India's top court which began hearing arguments challenging the constitutionality of the country's colonial-era law that bans homosexuality Tuesday affirmed that choosing a partner was a person's fundamental right, including the same-sex partner, Justice D.Y. Chandrachud, one of the presiding judges on the case said, adding that neither the state nor one’s parents can influence an adult’s choice of partner.
Justice D.Y. Chandrachud who is part of the five-judge bench led by Chief Justice of India Dipak Misra, made the comments during the second day of the hearing.
“Our focus is not only on the sexual act, but the relationship between two consenting adults and the manifestation of their rights under Articles 14 and 21…we are dwelling on the nature of relationship and not marriage…we want the relationship to be protected under Fundamental Rights and to not suffer moral policing," Chandrachud pointed out on the second day of the hearing, Live Law reported.
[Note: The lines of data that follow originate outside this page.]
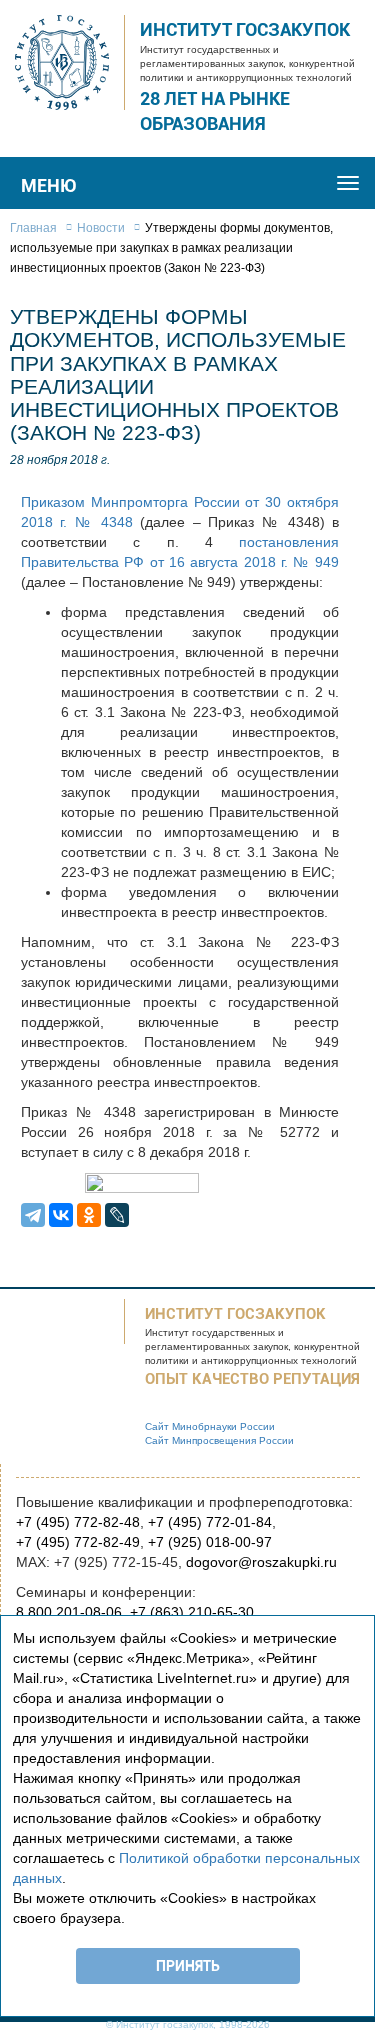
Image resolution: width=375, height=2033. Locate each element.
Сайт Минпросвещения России (219, 1440)
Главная (33, 228)
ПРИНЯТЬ (188, 1966)
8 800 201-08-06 (69, 1612)
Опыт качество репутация (252, 1379)
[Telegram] (33, 1215)
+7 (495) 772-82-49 (78, 1542)
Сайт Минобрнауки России (210, 1426)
According to an Indian daily, The Hindu, a senior advocate Mukul Rohatgi, submitted an argument that being gay or lesbian is not a choice. "It is innate, inborn. Actually has something to do with the genes," the senior lawyer appearing for the lead petitioner, told the bench of five judges, according to Reuters.
In 2013, India squashed major gains won by LGBT activists by reversing the ruling which had decriminalized gay sex four years earlier.
The Indian homosexuality law, 'Section 377,' which falls under the section of "unnatural offenses" in the Indian Penal Code, IPC, bans "carnal intercourse against the order of nature with any man, woman or animal" that is widely interpreted as a reference to homosexual sex.
"What is unnatural?" Rohatgi pointed out. " It can be between a man and man and also between a man and a woman. Sex even between a man and woman, but not in the conventional way, also becomes unnatural under Section 377," he said.
"As society changes, values change," Rohatgi said, according to Reuters. "What was moral 160 years ago might not be moral today."
“Section 377 perpetuates discrimination on the basis of sexual orientation denying equal access to sexual minorities to education, job, healthcare,” Senior lawyer Shyam Divan, appearing for the Voices Against 377 told the bench Wednesday, according to Scroll.in. “The Act creates second-class citizens. LGBTQ people are forced to go invisible and underground, depriving them of freedom of expression.”
Gay rights activists have slammed the right-wing Hindu nationalist ruling government for not doing enough to combat homophobia.
Subramanian Swamy, a lawmaker from Prime Minister Narendra Modi’s Bhartiya Janta Party, BJP, said homosexuality was unnatural and against Hindu nationalism, per a video from news agency ANI.
Advocate Menaka Guruswamy representing 350 LGBTQ Indian Institute of Technology graduates, said Section 377, a colonial legacy, has a chilling effect on India's youth.
"These young people need to be unafraid to love and be loved, and they should be protected by this Court," she told the court Wednesday.
"Judges have been talking with sensitivity about this issue. I really liked it and I’m hopeful about it," Anurag Kalia, a petitioner in the case, outside the courtroom, told Reuters. "We really expect that when this (law) is struck down, we will get equal rights and a better way to live our life, with dignity."
As India mulls over the homophobic law, the United Kingdom, the former colonial power, made gay sex legal in 1967.